L'éditeur palermitain Sellerio vient de rééditer Il nome delle parole (Le nom des mots), le très beau récit autobiographique de l'écrivain et poète Guglielmo Petroni (1911-1993), publié pour la première fois chez Rizzoli en 1984. Petroni y raconte son enfance pauvre et triste à Lucques, où il quitte très tôt l'école pour devenir employé dans le modeste commerce de chaussures de son père. La seconde partie du livre est consacrée à ses années de formation, largement autodidactes, depuis sa découverte de la peinture et de la poésie jusqu'à la fréquentation du célèbre café des Giubbe Rosse à Florence (où il fréquente notamment Montale, Gadda, Vittorini, dont il nous livre ici de très beaux portraits). Dans la troisième et dernière partie du livre, Petroni évoque sa rencontre avec Malaparte, qui lui propose de le rejoindre à Rome pour travailler avec lui dans la rédaction de sa revue Prospettive. Nous sommes alors à la fin des années trente, en peine période fasciste, et Petroni prendra très vite une part très active à la Résistance, ce qui lui vaudra d'être arrêté, torturé et condamné à mort en 1944 ; il sera sauvé in extremis par l'entrée des troupes alliées à Rome. Petroni ne s'attarde pas dans Il nome delle parole sur cet épisode, puisqu'il l'avait déjà longuement raconté dans un autre ouvrage autobiographique paru en 1949, Il mondo è una prigione (Le monde est une prison) ; il s'agit d'ailleurs de son livre le plus célèbre, et d'un des plus beaux témoignages sur les années de la guerre et de la Résistance, hélas jamais traduit en français, sauf erreur de ma part.

» Objectif de l'exercice:
Poursuivez le texte ci-dessus, consacré au récit autobiographique de Guglielmo Petroni, en reprenant après sa dernière phrase.

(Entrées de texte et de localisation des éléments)
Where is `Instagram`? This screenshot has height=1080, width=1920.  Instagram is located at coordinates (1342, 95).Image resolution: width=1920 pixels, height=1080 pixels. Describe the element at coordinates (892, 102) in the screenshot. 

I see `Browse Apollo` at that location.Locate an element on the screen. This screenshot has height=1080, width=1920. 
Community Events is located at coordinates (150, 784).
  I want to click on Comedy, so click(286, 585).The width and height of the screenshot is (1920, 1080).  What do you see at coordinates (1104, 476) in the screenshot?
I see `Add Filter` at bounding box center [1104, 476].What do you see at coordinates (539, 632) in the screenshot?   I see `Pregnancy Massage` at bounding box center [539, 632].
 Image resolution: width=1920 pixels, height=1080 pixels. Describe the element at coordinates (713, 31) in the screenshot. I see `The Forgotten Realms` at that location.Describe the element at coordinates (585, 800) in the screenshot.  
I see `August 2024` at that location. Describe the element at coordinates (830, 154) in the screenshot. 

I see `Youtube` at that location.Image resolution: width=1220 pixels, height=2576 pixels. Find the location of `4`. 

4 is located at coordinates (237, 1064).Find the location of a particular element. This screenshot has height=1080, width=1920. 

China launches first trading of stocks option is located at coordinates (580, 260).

» Résultat ci-dessous:
L'extrait que je cite ici se situe au début de l'ouvrage, où l'auteur raconte son enfance ; dans cette vie monotone et
frustrante, auprès d'un père autoritaire et borné qui lui fait quitter l'école pour le faire travailler avec lui dans sa boutique de chaussures, et d'une mère soumise, "vivant en symbiose avec sa vieille machine à coudre Singer", l'évocation de son grand-père, un être fantasque et généreux
qui multiplia les activités, de serveur de restaurant à chanteur d'opéra, est un moment particulièrement heureux et lumineux:
Nel suo giorno di
libertà il nonno se ne andava alla l’osteria ; tornava tardi, cantando,
barcollando, brontolando con segreta allegria : «Tutti calmi ! Ci
penso io !». Quel «ci penso io» era serenità per me. «State tranquilli»,
diceva, quasi urlando, «ci penso io».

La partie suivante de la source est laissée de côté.